Mais le colonel, qui passait pour un bon garçon, n’avait pas l’âme reconnaissante. Il était envieux des splendeurs d’une bienfaitrice qui les célébrait elle-même sans trêve et sans mesure. La garden-party était pour lui, sa femme et ses enfants, un plaisir merveilleux qu’ils n’eussent pas voulu manquer pour tout l’or du monde, mais un plaisir empoisonné par l’idée des joies d’orgueil qu’en tirait Mme de Saint–Euverte. L’annonce de cette garden-party dans les journaux qui, ensuite, après un récit détaillé, ajoutaient machiavéliquement : « Nous reviendrons sur cette belle fête », les détails complémentaires sur les toilettes, donnés pendant plusieurs jours de suite, tout cela faisait tellement mal aux Froberville, qu’eux, assez sevrés de plaisirs et qui savaient pouvoir compter sur celui de cette matinée, en arrivaient chaque année à souhaiter que le mauvais temps en gênât la réussite, à consulter le baromètre et à anticiper avec délices les prémices d’un orage qui pût faire rater la fête. (SG 677/76).
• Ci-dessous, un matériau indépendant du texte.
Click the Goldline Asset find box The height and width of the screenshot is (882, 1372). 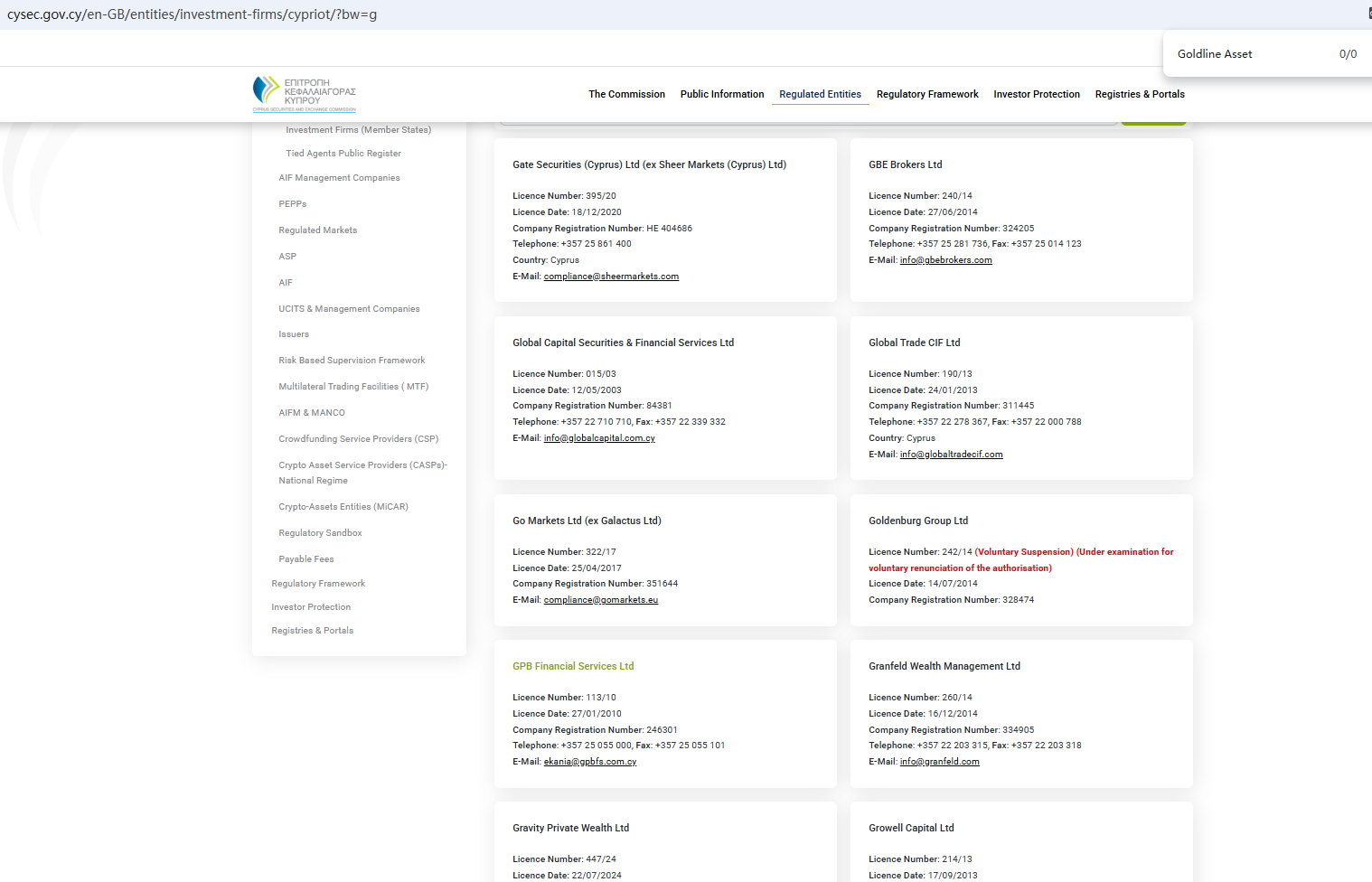point(1247,54)
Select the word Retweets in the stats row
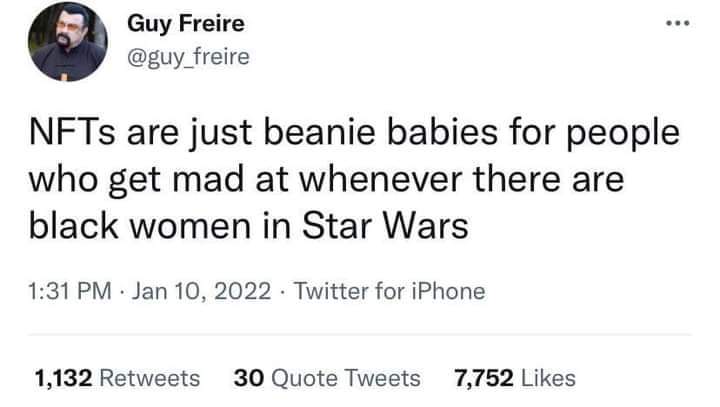The image size is (720, 407). [150, 379]
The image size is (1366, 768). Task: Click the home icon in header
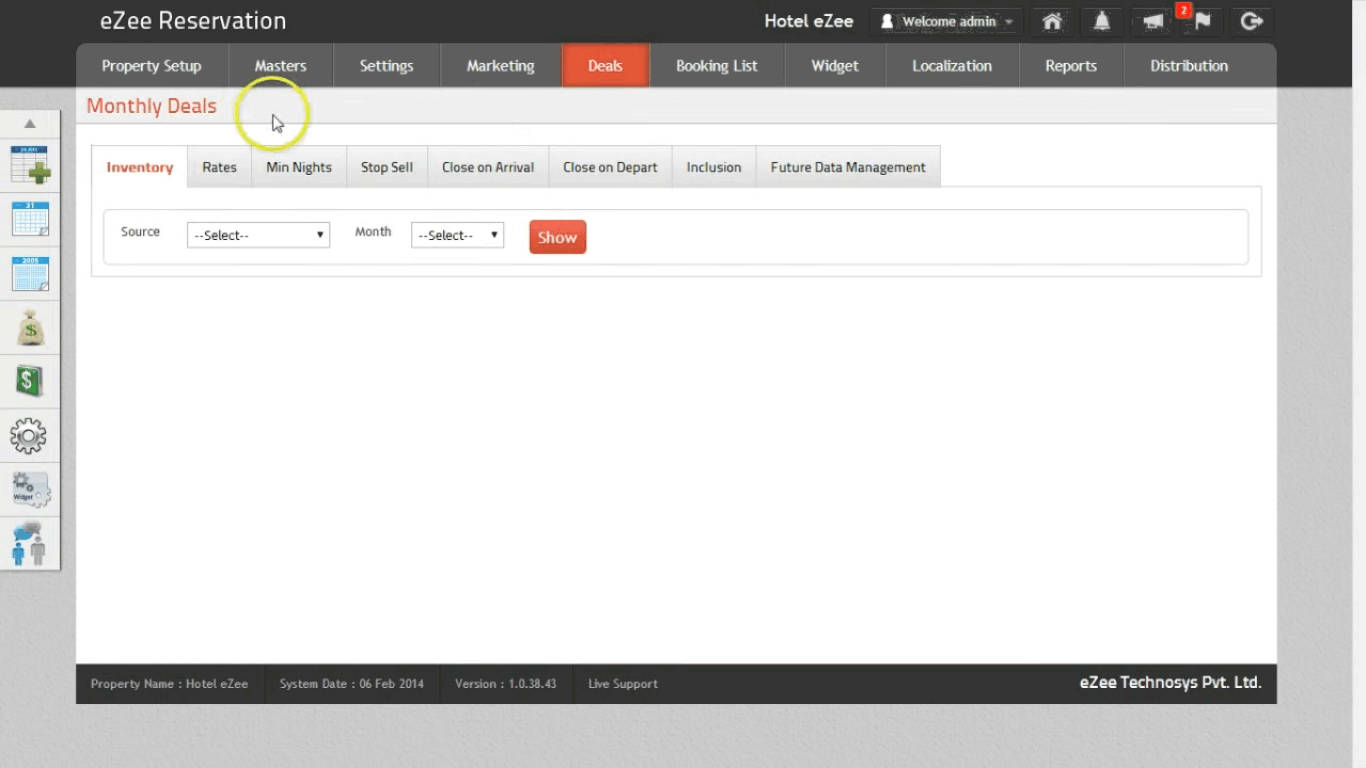pos(1052,21)
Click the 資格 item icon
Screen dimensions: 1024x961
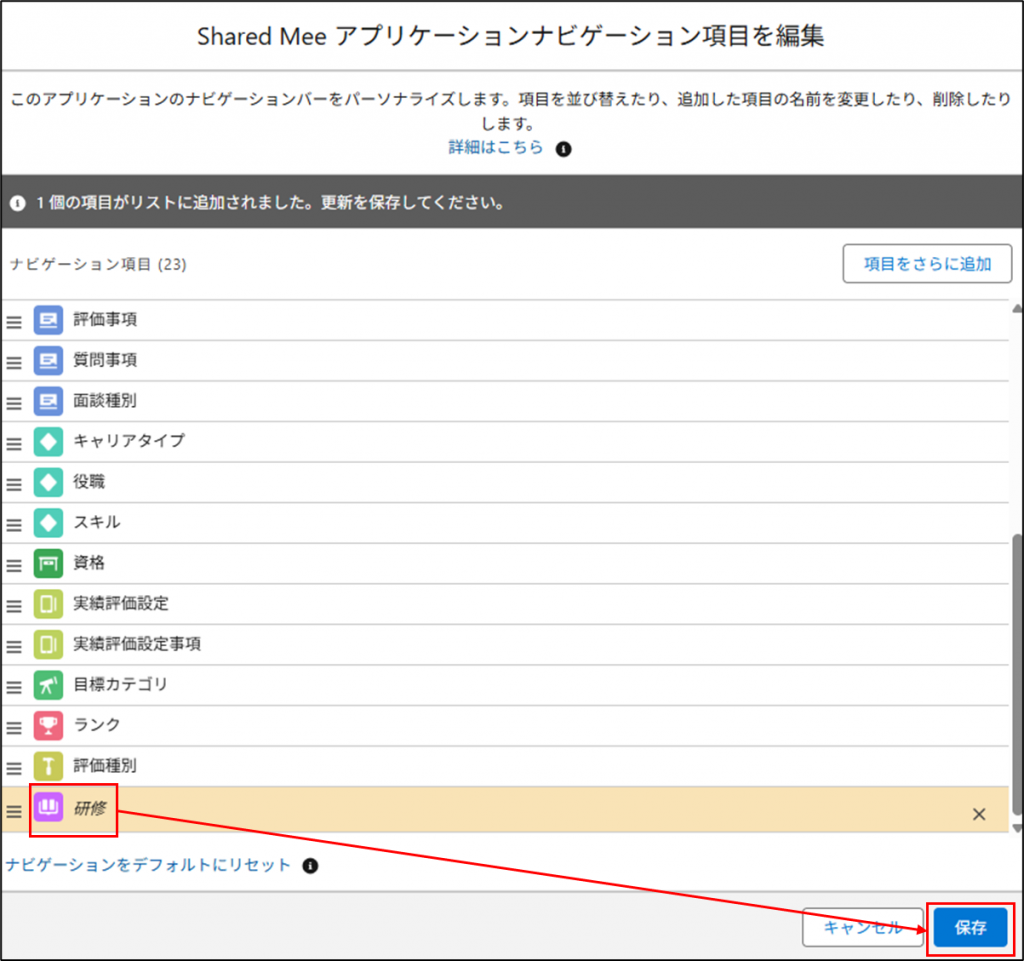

(3) …les amis du duc qui l’avaient vu [M. de Guermantes], si indifférent au début, devenir un antidreyfusard forcené, restèrent muets de surprise en l’entendant (comme si la cure n’avait pas agi seulement sur la vessie) leur répondre : « Hé bien, le procès sera révisé et il sera acquitté ; on ne peut pas condamner un homme contre lequel il n’y a rien. Avez-vous jamais vu un gaga comme Froberville  » Un officier préparant les Français à la boucherie, pour dire la guerre ! « Etrange époque ! » (SG 739/137).